Benscoter first became interested in tracking down old and lost varieties of apples five years ago after he helped a neighbor with some yard work. The neighbor had an apple tree in her yard, and he began investigating.
"I got on the internet and was doing some research," he said. "It just kind of snowballed from there."
Sorting through old county fair records, Benscoter discovered several apples that were considered extinct. Since then, he has rediscovered more than 20 varieties that were considered lost.
Rediscovering these lost apples is important for genetic diversity in apples, according to experts at the Temperate Orchard Conservancy in Oregon.
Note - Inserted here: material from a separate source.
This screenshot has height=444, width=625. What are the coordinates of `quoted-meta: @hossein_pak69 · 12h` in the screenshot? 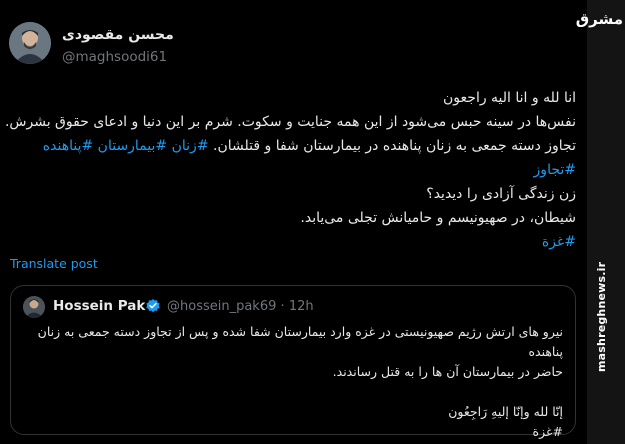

"We need this diversity spread around," Joanie Cooper said to the Spokesman-Review. "Nobody knows for sure which apple is better."
The conservancy grafts scion wood onto root stock saplings to save those genes. Grafted trees will be available for sale starting in 2019, and the conservancy will also ship scion wood anywhere in the U.S.
Benscoter estimates that of the more than 17,000 named apple varieties that originated in North America, only about 4,000 still exist today.
"Those apples have been forgotten about in the back of someone's field or an old orchard nobody has taken care of in a hundred years," Benscoter said. "I'm hopeful, and obviously the search has been somewhat successful, and so I think there are still many apples out there that can be found."
Benscoter also thinks he's found seven other apples that have not yet been confirmed or are extremely rare.
These include the Autumn Gray, Surprise No. 1, Flushing Spitzenburg (pictured above), Republican Pippin, Bogdanoff Glass, Flory and Early Colton.
Benscoter says the Early Colton is only the second one of its kind known to exist of antique age.